大模型调参 μTransfer：Zero-Shot 的超参数迁移

📑 原始论文：Tensor Programs V: Tuning Large Neural Networks via Zero-Shot Hyperparameter Transfer

研究背景

超参数（Hyperparameter，HP）调优一直是深度学习的关键步骤，但同样也是一个十分耗时耗力的过程。我们都知道如果 HP 选择不当，就会导致模型性能不佳、训练不稳定。特别是对于那些具有数十亿参数的神经网络大模型来说更是如此。

通过这项技术，我们可以实现先训练一个小规模的模型，在上面间接调优超参，然后以 zero-shot （零样本）的方式直接将这些超参迁移到大规模的模型上，就能获得相当不错的性能。

You can’t train GPT-3 on a single GPU, but you can tune its hyperparameters (HPs) on one.

最大更新参数化

muP (Maximal Update Parametrization) 是论文《Feature Learning in Infinite-Width Neural Networks》提出的一种特殊的神经网络参数化方法，旨在确保在无限宽度极限下，网络的每一层都能进行有效的特征学习。μTransfer 就是在 μP的基础上论证了其 zero-shot transfer HP to Large Model 的可行性。
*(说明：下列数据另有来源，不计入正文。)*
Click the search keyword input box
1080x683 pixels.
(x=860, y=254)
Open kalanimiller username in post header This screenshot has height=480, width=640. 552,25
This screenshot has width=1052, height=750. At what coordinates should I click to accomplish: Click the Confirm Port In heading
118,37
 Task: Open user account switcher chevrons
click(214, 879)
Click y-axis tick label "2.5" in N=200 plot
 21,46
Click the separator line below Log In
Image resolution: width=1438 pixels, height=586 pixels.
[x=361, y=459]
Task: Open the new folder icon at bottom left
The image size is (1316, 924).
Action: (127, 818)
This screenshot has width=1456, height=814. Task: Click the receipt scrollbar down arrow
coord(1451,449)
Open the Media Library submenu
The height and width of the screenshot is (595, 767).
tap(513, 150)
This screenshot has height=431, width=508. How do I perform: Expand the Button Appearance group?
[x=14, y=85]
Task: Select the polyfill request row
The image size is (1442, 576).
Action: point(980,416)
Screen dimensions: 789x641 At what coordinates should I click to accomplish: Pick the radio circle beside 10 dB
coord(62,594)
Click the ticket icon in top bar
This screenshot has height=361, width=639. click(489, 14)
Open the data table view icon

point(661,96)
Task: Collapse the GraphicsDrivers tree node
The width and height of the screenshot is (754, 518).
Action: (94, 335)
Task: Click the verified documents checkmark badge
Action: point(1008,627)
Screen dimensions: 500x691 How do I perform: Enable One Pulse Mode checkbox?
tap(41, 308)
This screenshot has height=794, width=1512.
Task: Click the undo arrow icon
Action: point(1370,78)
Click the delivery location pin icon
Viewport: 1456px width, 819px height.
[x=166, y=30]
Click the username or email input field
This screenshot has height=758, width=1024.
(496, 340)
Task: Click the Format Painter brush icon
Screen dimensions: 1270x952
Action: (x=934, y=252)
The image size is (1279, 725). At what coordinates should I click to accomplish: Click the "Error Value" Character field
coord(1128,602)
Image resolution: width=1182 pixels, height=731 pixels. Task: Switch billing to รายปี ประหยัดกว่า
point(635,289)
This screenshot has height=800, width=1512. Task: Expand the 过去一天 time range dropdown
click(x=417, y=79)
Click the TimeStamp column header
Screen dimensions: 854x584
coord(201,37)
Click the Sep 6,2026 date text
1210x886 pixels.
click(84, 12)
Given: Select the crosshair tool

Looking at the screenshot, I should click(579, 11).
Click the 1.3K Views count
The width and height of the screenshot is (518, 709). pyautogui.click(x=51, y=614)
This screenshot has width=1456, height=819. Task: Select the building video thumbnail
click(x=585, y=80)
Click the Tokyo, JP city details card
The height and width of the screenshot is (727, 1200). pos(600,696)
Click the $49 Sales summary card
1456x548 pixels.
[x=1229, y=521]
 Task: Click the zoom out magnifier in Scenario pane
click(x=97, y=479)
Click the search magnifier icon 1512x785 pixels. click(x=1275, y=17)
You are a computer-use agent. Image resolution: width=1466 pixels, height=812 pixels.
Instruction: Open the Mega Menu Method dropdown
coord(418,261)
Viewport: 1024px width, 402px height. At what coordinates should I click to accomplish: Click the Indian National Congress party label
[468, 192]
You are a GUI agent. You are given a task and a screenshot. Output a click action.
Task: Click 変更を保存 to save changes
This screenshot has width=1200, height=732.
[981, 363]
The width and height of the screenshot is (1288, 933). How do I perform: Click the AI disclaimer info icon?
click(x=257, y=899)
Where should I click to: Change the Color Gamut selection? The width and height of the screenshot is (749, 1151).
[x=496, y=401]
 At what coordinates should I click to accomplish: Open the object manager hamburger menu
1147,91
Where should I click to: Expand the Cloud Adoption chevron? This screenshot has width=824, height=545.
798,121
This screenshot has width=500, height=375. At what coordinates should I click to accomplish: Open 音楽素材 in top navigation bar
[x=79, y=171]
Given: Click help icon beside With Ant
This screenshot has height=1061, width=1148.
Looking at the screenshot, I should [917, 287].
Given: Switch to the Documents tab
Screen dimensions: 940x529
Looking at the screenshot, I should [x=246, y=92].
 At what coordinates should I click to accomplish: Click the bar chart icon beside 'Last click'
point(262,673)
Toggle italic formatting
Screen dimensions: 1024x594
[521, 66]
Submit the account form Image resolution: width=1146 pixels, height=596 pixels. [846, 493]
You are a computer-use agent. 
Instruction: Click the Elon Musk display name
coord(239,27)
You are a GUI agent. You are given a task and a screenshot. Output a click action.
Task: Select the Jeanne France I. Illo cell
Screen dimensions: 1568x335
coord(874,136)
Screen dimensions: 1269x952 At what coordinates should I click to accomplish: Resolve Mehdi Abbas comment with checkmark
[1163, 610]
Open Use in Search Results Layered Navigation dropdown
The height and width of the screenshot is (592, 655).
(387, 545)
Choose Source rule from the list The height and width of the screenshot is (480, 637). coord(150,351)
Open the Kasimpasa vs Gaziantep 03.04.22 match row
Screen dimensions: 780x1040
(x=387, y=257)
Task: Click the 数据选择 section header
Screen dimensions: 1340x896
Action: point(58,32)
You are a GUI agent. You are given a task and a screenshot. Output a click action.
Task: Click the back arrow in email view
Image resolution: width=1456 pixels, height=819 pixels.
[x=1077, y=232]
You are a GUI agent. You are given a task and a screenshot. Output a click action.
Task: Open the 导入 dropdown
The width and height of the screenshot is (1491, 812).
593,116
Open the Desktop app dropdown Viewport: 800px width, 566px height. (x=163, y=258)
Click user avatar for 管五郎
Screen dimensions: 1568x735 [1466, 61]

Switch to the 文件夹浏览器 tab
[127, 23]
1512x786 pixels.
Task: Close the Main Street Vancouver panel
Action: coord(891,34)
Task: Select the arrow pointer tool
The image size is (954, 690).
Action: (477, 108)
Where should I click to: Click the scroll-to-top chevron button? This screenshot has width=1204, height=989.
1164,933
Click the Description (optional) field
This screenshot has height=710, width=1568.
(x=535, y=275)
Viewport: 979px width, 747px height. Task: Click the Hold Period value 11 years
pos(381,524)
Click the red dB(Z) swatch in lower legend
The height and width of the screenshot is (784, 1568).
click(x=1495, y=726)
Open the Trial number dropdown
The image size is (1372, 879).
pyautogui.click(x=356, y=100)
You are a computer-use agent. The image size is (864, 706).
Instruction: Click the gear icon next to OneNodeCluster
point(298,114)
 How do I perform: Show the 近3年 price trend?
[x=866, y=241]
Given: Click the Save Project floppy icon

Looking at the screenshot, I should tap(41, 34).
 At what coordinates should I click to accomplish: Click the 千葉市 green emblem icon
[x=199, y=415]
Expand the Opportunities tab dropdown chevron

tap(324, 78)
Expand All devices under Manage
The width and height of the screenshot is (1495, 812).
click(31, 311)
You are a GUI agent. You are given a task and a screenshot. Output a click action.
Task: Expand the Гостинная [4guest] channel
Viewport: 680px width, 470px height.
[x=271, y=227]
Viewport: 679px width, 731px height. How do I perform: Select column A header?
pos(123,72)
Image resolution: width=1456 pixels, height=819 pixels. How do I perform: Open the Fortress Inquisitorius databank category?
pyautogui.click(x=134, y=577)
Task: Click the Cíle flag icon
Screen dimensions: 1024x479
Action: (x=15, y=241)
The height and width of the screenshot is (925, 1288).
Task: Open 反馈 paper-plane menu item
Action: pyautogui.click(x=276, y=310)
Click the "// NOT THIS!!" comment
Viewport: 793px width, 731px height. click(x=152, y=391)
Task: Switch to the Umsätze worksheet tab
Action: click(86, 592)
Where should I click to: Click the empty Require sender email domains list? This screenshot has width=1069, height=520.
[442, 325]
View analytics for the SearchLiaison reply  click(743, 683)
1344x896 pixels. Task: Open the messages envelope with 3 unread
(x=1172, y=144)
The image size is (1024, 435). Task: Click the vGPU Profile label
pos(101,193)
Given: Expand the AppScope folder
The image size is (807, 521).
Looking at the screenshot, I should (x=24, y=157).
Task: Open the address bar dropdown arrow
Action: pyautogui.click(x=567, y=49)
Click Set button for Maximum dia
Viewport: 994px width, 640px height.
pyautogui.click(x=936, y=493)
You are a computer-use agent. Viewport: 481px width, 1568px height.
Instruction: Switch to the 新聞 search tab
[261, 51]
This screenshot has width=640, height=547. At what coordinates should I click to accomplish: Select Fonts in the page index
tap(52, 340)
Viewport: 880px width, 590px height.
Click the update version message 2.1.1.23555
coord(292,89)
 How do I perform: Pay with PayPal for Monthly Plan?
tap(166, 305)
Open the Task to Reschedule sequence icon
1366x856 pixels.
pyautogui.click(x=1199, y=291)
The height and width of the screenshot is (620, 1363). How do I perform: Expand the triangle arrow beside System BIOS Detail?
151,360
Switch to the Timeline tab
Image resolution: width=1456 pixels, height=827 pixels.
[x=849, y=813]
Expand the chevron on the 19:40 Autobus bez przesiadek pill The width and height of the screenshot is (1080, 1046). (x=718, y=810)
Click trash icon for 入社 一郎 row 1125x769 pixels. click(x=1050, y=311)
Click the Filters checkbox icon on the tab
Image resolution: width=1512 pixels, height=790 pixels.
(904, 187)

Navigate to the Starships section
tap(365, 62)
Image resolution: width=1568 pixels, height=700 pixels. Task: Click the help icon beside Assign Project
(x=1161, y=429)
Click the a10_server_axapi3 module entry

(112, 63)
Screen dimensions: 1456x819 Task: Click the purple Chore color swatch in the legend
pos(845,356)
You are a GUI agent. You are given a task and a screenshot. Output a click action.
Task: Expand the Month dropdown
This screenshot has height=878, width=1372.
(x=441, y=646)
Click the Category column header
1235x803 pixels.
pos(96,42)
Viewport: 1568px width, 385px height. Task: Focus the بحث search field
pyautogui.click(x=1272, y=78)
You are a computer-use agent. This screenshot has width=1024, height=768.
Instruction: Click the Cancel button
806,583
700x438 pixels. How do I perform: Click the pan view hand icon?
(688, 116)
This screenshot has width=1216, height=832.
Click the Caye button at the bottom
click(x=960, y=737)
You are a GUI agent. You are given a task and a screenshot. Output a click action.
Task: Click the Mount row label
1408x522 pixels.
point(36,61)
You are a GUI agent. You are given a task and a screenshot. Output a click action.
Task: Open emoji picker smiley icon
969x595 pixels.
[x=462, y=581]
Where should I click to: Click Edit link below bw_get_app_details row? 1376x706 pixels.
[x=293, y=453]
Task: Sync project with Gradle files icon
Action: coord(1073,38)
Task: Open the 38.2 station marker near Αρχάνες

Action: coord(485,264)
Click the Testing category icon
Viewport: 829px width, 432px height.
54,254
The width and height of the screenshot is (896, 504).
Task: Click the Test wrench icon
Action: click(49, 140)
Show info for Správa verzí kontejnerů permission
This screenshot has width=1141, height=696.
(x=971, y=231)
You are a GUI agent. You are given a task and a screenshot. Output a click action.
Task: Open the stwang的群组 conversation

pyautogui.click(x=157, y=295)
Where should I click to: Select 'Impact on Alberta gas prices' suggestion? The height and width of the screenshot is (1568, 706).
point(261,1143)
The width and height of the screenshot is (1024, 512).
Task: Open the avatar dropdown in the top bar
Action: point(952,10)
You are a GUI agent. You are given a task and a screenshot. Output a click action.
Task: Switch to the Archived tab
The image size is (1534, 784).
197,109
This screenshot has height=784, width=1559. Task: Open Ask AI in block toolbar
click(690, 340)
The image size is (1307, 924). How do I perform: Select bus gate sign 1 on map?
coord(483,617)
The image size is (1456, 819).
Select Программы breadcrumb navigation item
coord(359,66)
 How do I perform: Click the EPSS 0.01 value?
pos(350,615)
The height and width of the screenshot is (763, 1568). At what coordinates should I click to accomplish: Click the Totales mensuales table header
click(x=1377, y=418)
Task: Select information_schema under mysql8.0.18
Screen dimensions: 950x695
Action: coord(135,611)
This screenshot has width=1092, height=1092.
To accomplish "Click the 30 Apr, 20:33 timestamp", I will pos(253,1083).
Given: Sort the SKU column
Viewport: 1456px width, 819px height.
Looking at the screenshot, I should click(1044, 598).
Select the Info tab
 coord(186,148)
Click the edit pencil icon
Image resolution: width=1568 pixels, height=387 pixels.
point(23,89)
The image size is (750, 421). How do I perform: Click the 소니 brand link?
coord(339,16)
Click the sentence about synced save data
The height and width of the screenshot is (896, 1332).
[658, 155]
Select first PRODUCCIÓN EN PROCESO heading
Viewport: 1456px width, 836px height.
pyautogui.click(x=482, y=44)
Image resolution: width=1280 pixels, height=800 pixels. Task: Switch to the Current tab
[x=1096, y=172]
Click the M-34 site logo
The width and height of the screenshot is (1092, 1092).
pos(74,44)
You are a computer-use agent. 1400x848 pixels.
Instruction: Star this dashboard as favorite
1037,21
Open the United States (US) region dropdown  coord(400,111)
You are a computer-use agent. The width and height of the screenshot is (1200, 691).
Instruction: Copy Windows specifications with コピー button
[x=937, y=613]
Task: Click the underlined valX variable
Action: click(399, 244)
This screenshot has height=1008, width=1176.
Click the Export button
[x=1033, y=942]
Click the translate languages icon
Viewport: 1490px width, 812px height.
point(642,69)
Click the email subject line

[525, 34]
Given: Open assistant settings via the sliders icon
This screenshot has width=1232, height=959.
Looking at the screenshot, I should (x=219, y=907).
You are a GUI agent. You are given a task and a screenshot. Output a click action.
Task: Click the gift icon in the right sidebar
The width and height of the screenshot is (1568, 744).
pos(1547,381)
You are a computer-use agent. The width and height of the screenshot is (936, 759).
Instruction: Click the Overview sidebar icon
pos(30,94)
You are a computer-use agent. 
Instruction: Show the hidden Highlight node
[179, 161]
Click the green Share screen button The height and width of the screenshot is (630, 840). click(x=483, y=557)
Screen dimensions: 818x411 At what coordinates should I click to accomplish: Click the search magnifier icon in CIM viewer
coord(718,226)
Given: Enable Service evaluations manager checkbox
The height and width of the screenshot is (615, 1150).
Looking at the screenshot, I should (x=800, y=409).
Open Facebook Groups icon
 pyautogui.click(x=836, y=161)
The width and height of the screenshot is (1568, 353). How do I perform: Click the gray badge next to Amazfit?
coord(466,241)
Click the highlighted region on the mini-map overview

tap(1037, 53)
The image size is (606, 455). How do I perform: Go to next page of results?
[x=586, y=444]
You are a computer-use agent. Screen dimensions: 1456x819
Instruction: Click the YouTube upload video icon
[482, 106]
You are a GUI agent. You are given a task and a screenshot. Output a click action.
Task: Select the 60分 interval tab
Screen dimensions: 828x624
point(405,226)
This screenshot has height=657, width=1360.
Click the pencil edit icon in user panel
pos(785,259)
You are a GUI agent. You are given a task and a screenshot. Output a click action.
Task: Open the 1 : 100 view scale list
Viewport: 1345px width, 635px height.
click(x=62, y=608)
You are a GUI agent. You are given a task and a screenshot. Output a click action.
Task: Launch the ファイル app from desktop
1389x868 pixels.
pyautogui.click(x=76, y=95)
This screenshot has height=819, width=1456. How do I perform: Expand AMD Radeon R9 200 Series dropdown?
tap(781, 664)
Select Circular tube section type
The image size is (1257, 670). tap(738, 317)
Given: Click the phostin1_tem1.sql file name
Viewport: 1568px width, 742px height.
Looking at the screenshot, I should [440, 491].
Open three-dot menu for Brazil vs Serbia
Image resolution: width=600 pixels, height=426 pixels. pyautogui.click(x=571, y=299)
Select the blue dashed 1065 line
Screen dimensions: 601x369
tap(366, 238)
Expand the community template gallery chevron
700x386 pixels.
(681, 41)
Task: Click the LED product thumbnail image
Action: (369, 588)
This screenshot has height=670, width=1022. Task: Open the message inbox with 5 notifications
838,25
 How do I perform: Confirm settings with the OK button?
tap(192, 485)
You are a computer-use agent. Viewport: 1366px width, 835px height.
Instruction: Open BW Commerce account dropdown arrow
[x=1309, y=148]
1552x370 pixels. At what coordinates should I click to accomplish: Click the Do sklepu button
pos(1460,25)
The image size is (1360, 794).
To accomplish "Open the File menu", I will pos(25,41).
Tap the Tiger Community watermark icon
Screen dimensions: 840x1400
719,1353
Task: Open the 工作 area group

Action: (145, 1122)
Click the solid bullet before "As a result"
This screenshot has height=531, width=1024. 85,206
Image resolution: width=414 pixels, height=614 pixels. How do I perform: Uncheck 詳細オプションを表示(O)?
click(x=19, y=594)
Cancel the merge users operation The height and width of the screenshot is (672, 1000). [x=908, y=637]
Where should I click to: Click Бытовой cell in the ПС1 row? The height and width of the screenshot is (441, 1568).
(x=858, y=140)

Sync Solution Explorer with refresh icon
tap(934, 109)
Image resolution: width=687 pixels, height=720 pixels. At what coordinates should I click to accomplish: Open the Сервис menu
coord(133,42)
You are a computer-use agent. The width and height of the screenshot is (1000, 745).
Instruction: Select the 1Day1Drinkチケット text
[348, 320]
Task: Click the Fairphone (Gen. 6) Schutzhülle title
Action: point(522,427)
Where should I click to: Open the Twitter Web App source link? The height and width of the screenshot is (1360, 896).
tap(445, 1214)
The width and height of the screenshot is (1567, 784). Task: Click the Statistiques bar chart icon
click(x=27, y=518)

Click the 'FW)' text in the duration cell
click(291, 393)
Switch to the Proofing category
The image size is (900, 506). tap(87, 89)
先用实验说话。从上图可以看出，随着模型宽度 d_model （通常是指输入维度）的不同，使用传统的参数化方法（Standard Parametrization，SP）要使模型达到最优（Training Loss 最低），其学习率的设置不尽相同。而采用 muP 技术，可以保证不同宽度的模型最优时的学习率是稳定不变的。

下图的动图的方式再一次强调了这一点。

数学原理类比

根据中心极限定理（Central Limit Theorem，CLT），对于从均值为0，方差为1的分布中独立同分布抽样出来的 $n$ 个样本 $x_1,x_2,\cdots,x_n$ 来说，当 $n\to\infty$ 时，有：

$\frac1{\sqrt{n}}(x_1+x_2+\cdots+x_n)\sim\mathcal{N}(0,1)$

试想，如果我们定义函数 $F_n(c)=\mathbb{E}_{x}f(c(x_1+\cdots+x_n))$ ，其中 $f:\mathbb{R}\to\mathbb{R}$ 为有界的连续函数。与此同时，我们再定义函数 $G_n(\alpha)=F_n(\alpha/\sqrt{n})\to\mathbb{E}(\mathcal{N}(0,\alpha^2))$ ，记 $\alpha_n^*=\arg\min_{\alpha} G_n(\alpha)$ 是使得该函数最小化时的最优参数。

根据 CLT 我们可以自然地推导出当 $n\to\infty$ 时， $G_n(\alpha)$ 就是纯粹的以 $\alpha$ 为自变量的函数，而且它是收敛的。相反，原始的函数 $F_n(c)$ 随着 $c$ 的不同可能会发散。不仅如此，当 $n$ 足够大时，对任意 $N\gt n$ 都有 $\alpha_n^*$ 接近于 $\alpha_N^*$ .

类比过来也就是说，当我们想训练一个大模型，希望其损失最小化时，就相当于期望最小化函数 $F_N(c)=G_N(\alpha)$ 。此时，传统的参数化方法相当于是在对 $c$ 进行寻优，而 muP 技术则是在对 $\alpha$ 寻优。并且，前者得到的最优参数不具有随宽度变化的稳定性，即不可迁移到任意更大的 $N$ 的情况，而后者可以。

激活规模的稳定性

作者以单值线性投影 $f(x)=V^{\top}Ux$ 为例，简要说明了经过一层的隐藏层，然后利用 SGD 算法对参数 $V$ 和 $U$ 进行一次更新后，输出的分布范围。我们称之为 “activation scales”（激活规模）。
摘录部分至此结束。